The transformation will likely begin with more Brand Approved collaborations like McQueen’s, but it’s also easy to imagine a future where Vestiaire is simply powering the logistics and tech behind brands’ own buy-back programs. Boutté predicted that in the next five or 10 years, every luxury brand will need to have some sort of take-back scheme, whether in partnership with Vestiaire or fully in-house. “Taking back pieces you no longer use is going to become a service that every luxury brand will have to offer,” he says. “I would say that 10 years from now, when we tell our kids that service didn’t always exist, they’ll say, ‘How is that even possible?
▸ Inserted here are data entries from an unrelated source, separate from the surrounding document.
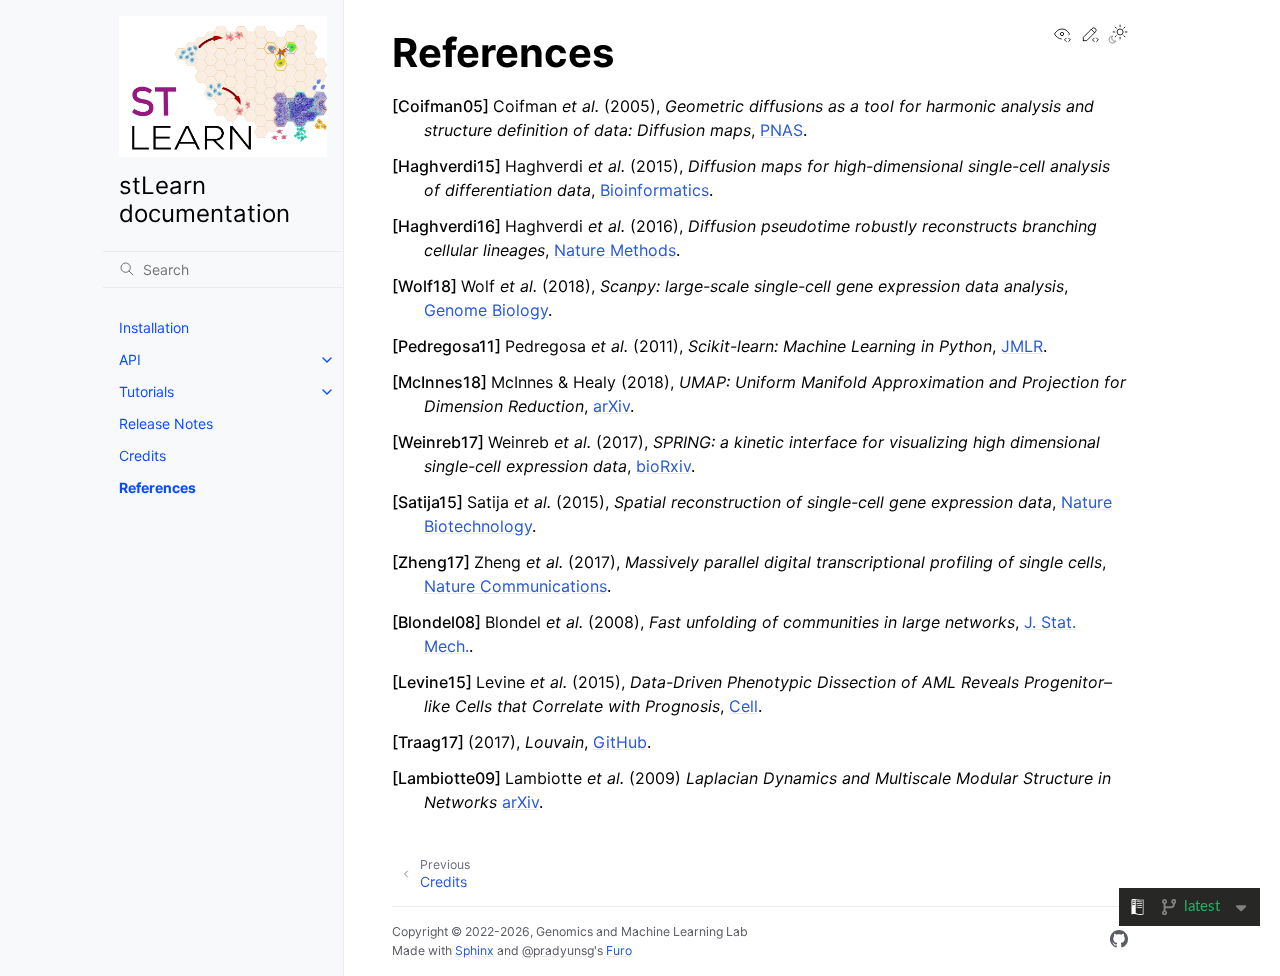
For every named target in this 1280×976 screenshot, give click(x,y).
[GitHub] (1119, 942)
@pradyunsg (558, 950)
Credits (142, 455)
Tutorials (146, 391)
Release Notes (166, 423)
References (157, 487)
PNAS (781, 130)
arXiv (611, 406)
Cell (743, 706)
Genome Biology (486, 310)
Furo (619, 950)
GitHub (620, 742)
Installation (154, 327)
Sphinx (474, 950)
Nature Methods (615, 250)
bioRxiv (663, 466)
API (130, 359)
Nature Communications (515, 586)
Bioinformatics (654, 190)
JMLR (1022, 346)
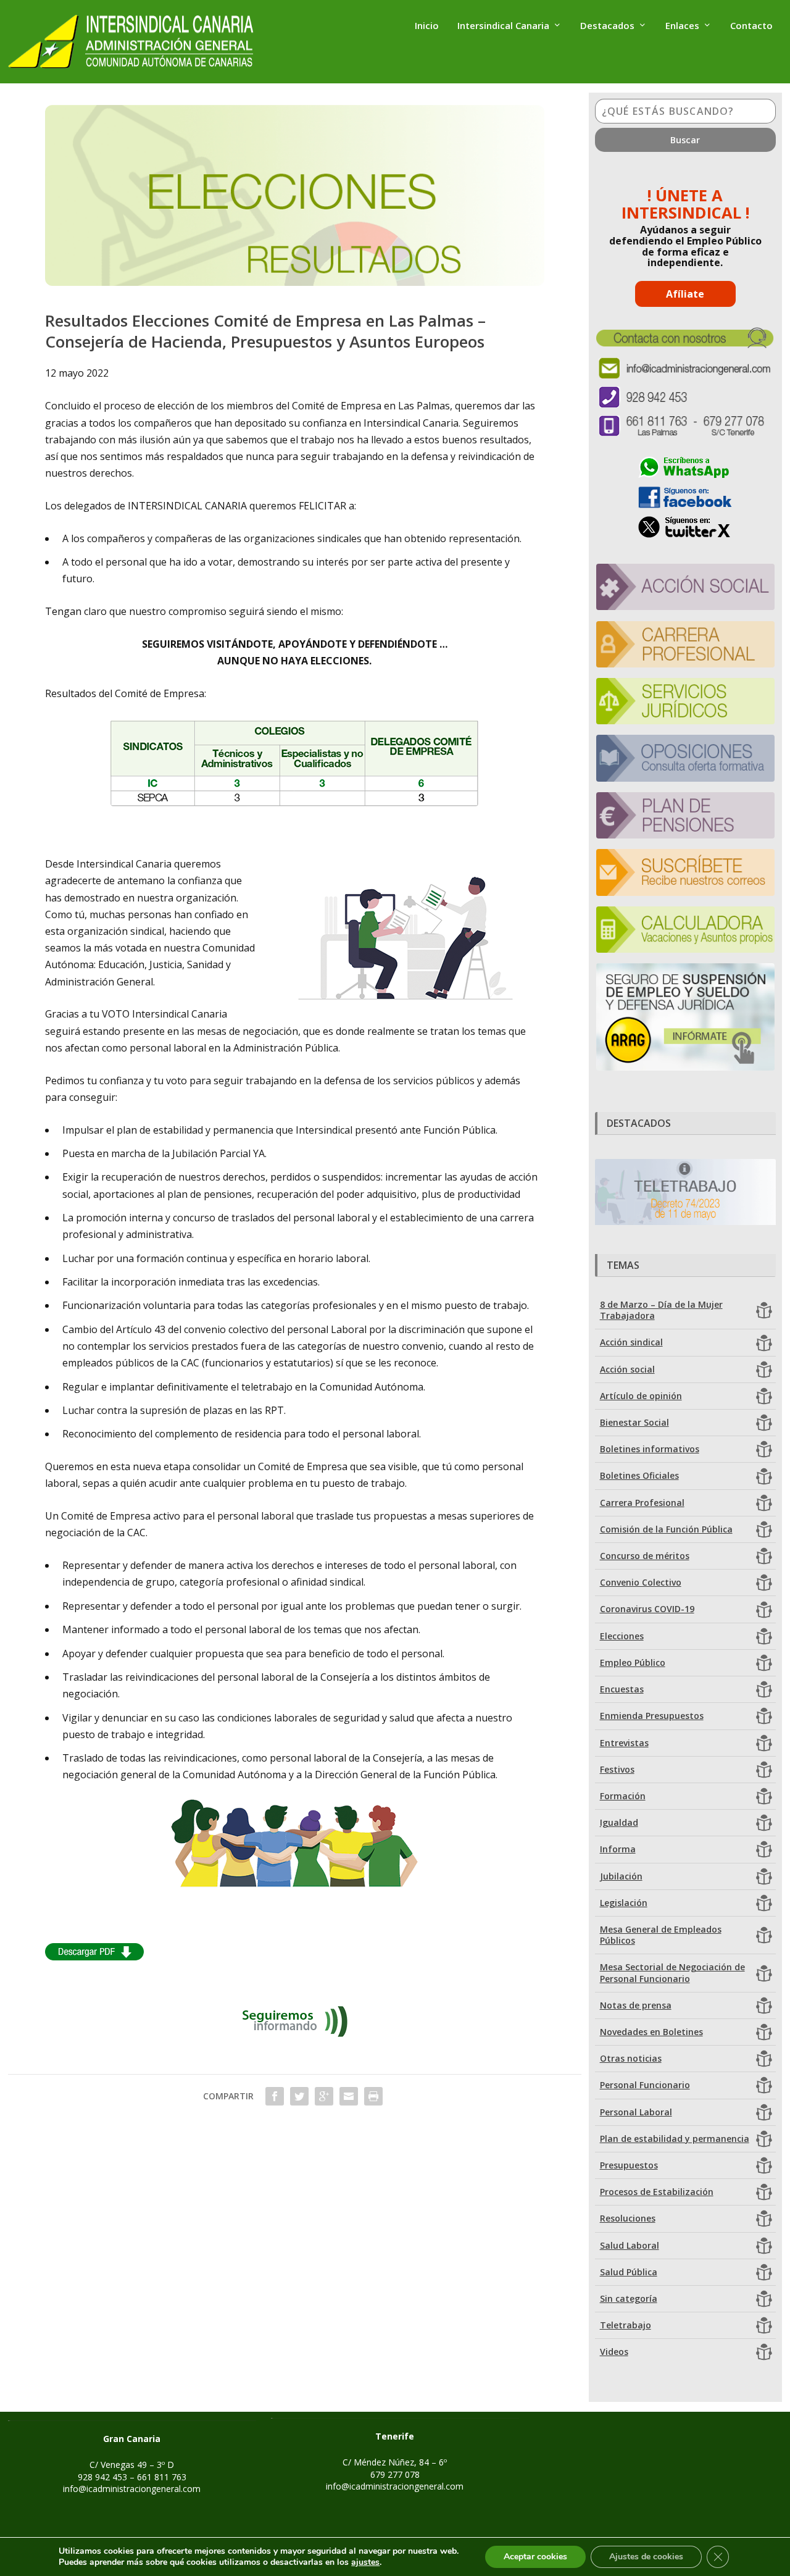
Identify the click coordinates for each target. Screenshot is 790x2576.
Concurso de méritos (644, 1556)
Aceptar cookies (535, 2556)
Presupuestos (629, 2165)
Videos (614, 2351)
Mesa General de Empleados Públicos (660, 1934)
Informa (618, 1849)
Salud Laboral (629, 2245)
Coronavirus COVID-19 (647, 1609)
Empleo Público (632, 1662)
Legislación (623, 1903)
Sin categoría (628, 2298)
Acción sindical (631, 1342)
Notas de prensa (636, 2005)
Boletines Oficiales (639, 1475)
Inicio (427, 25)
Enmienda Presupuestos (652, 1715)
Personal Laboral (636, 2112)
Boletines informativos (649, 1449)
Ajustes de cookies (646, 2556)
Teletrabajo (625, 2325)
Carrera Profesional (642, 1502)
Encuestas (622, 1689)
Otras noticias (631, 2058)
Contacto (751, 25)
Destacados (607, 25)
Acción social (627, 1369)
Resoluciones (627, 2218)
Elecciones (622, 1636)
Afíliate (685, 294)
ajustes (365, 2562)
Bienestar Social (634, 1422)
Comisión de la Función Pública (666, 1529)
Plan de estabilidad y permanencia (674, 2138)
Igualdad (619, 1822)
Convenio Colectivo (640, 1582)
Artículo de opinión (641, 1396)
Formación (623, 1796)
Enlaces (682, 25)
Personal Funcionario (645, 2085)
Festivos (617, 1769)
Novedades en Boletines (651, 2032)
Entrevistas (624, 1743)
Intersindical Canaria (503, 25)
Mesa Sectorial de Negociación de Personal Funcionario (672, 1972)
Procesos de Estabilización (656, 2192)
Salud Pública (628, 2272)
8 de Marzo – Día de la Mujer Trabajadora (661, 1309)
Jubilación (621, 1876)
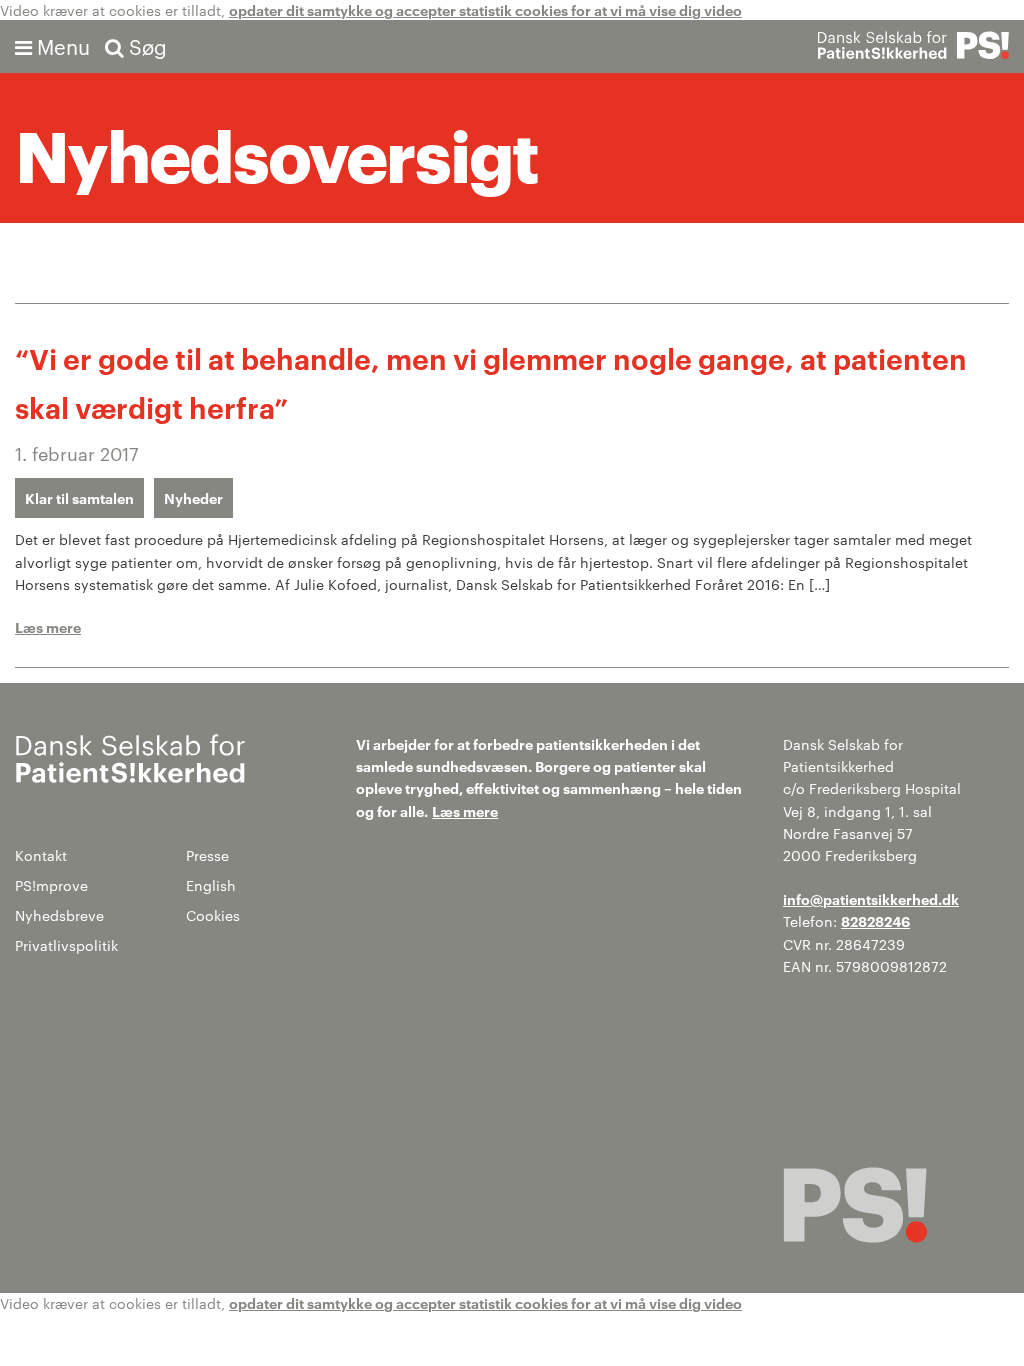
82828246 (875, 920)
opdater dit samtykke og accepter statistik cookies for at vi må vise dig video (485, 9)
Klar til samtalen (79, 497)
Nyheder (193, 497)
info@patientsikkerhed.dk (871, 898)
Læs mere (48, 626)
How much waste did that create?’ I think the shift is here to stay, and houses will need to adapt and make it a basic service.” He didn’t mention repair services, but it was implied. As we shift our focus to high-quality, long-lasting items that can be worn, repaired, and consigned (and then consigned again), our perceptions of newness will change, too, so a vintage or pre-loved item may become even more valuable than a brand-spanking-new one.

Moizant says another force could help drive that change: regulations. Her team is talking to the United Nations about creating incentives for circular models—not just in fashion, but in all industries. “It’s going to require every piece of the puzzle [to work],” she says. “I think the shift is going to be massive, and hopefully fast. I’m very excited for what the new fashion industry will be in five, ten, twenty years. It’s going to be far more virtuous.”